- [Text section]
══════════

However, the current supported maximum size of a GFS2 file system for 64-bit hardware is 100 TB.

The current supported maximum size of a GFS2 file system for 32-bit hardware for Red Hat Enterprise Linux Release 5.3 and later is 16 TB.

NOTE: It is better to have 10 1TB file systems than one 10TB file system.

12. What is the journaling filesystem?

A journaling filesystem is a filesystem that maintains a special file called a journal that is used to repair any inconsistencies that occur as the result of an improper shutdown of a computer.

In journaling file systems, every time GFS2 writes metadata, the metadata is committed to the journal before it is put into place.

This ensures that if the system crashes or loses power, you will recover all of the metadata when the journal is automatically replayed at mount time.

GFS2 requires one journal for each node in the cluster that needs to mount the file system. For example, if you have a 16-node cluster but need to mount only the file system from two nodes, you need only two journals. If you need to mount from a third node, you can always add a journal with the gfs2_jadd command.

13. What is the default size of journals in GFS?

When you run mkfs.gfs2 without the size attribute for journal to create a GFS2 partition, by default a 128MB sizejournal is created which is enough for most of the applications

In case you plan on reducing the size of the journal, it can severely affect the performance. Suppose you reduce the size of the journal to 32MB it does not take much file system activity to fill an 32MB journal, and when the journal is full, performance slows because GFS2 has to wait for writes to the storage.

══════════

- [Material provided]
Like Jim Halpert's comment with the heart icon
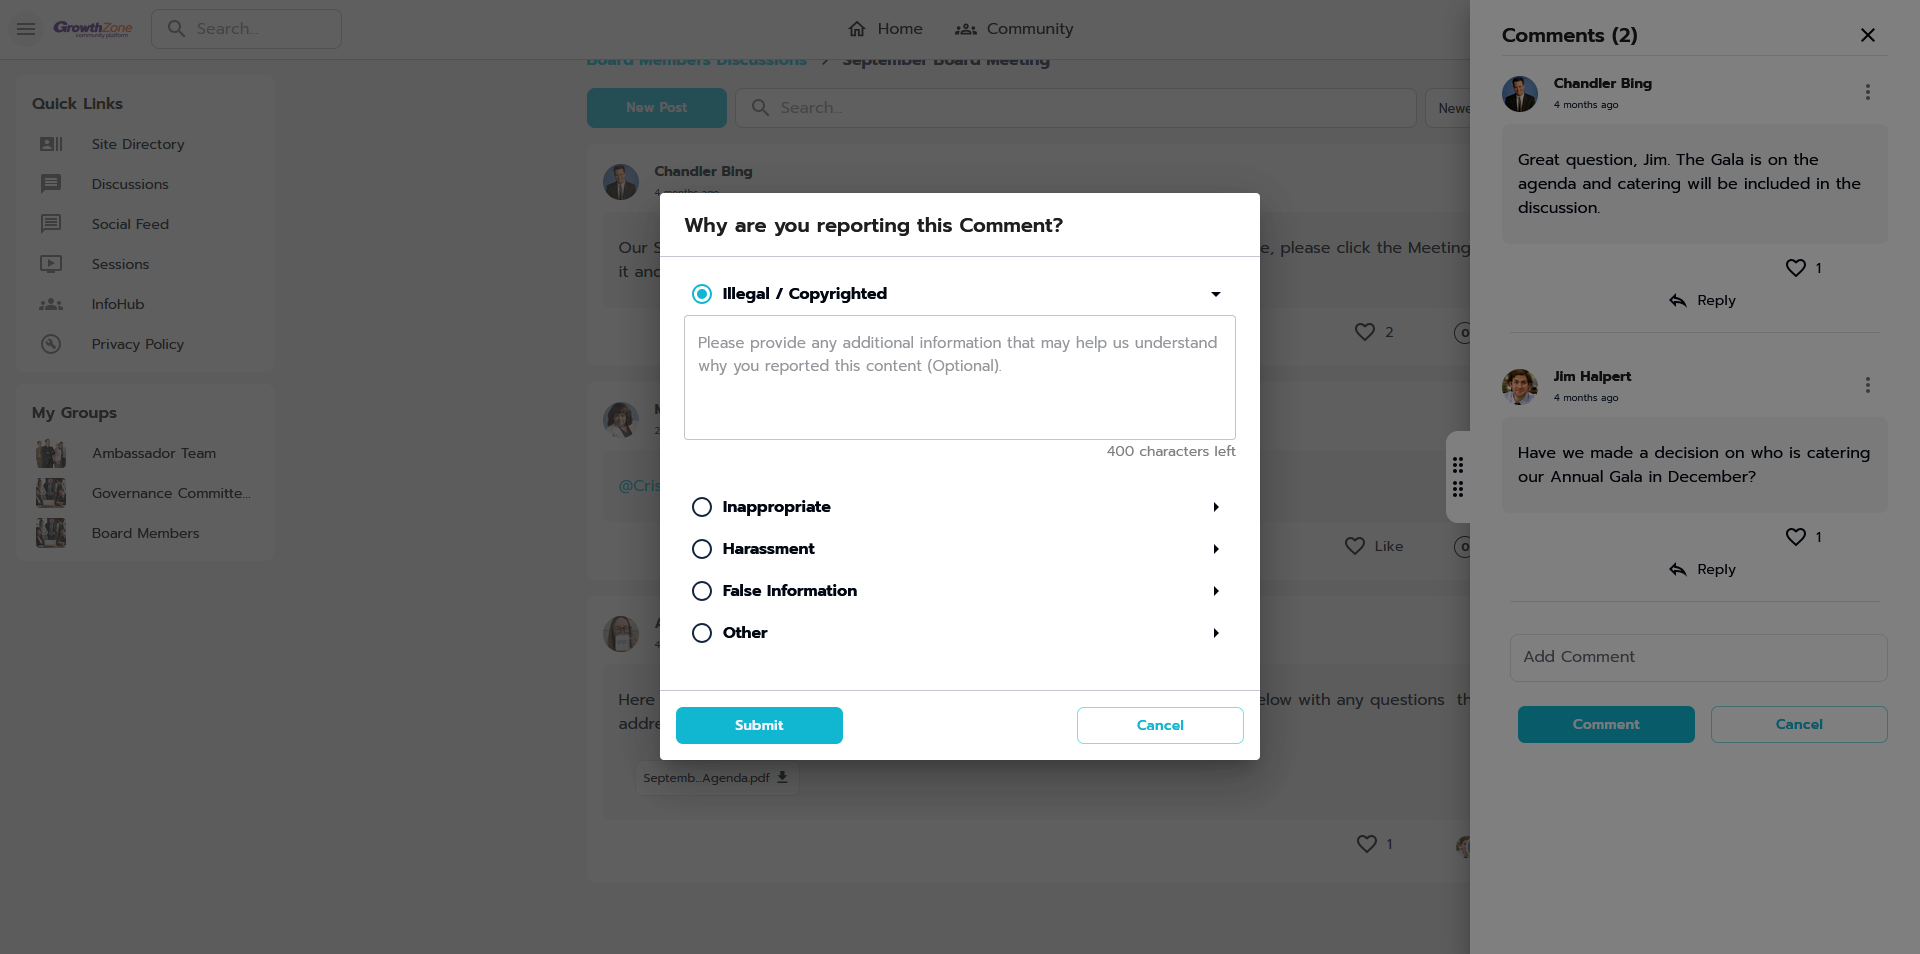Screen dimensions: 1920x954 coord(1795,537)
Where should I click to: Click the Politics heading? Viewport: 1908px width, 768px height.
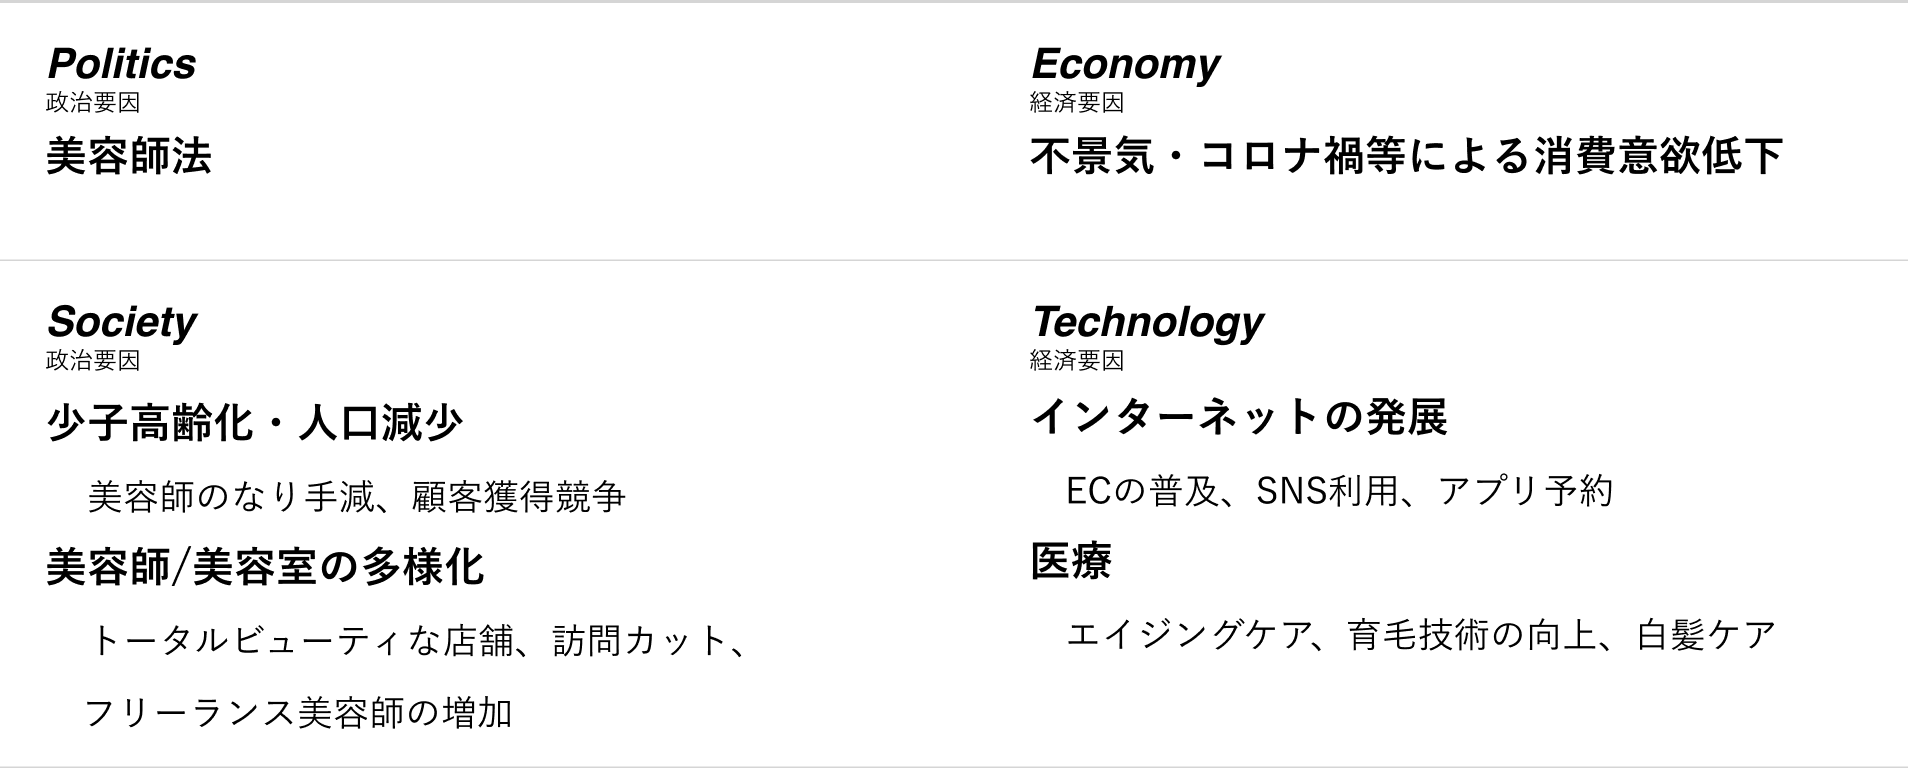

══════════

- [Exercise requirements]
A - In the GFS2 text, write out again the part that opens with the words "NOTE: It is" and closes with "at mount time.", swapping in "file system data" for each occurrence of "metadata".
B - For each statement below, say yes or no to whether the GFS2 text supports it, and quote the deciding words. (i) The supported maximum size of a GFS2 file system on 64-bit hardware is 100 TB. (ii) GFS2 needs a journal for every node in the cluster, including nodes that do not mount the file system. (iii) Reducing the size of the journal can severely affect performance.

- [Solutions to each task]
A -
NOTE: It is better to have 10 1TB file systems than one 10TB file system.

12. What is the journaling filesystem?

A journaling filesystem is a filesystem that maintains a special file called a journal that is used to repair any inconsistencies that occur as the result of an improper shutdown of a computer.

In journaling file systems, every time GFS2 writes file system data, the file system data is committed to the journal before it is put into place.

This ensures that if the system crashes or loses power, you will recover all of the file system data when the journal is automatically replayed at mount time.

B -
(i) Yes: "the current supported maximum size of a GFS2 file system for 64-bit hardware is 100 TB."
(ii) No: "GFS2 requires one journal for each node in the cluster that needs to mount the file system."
(iii) Yes: "In case you plan on reducing the size of the journal, it can severely affect the performance."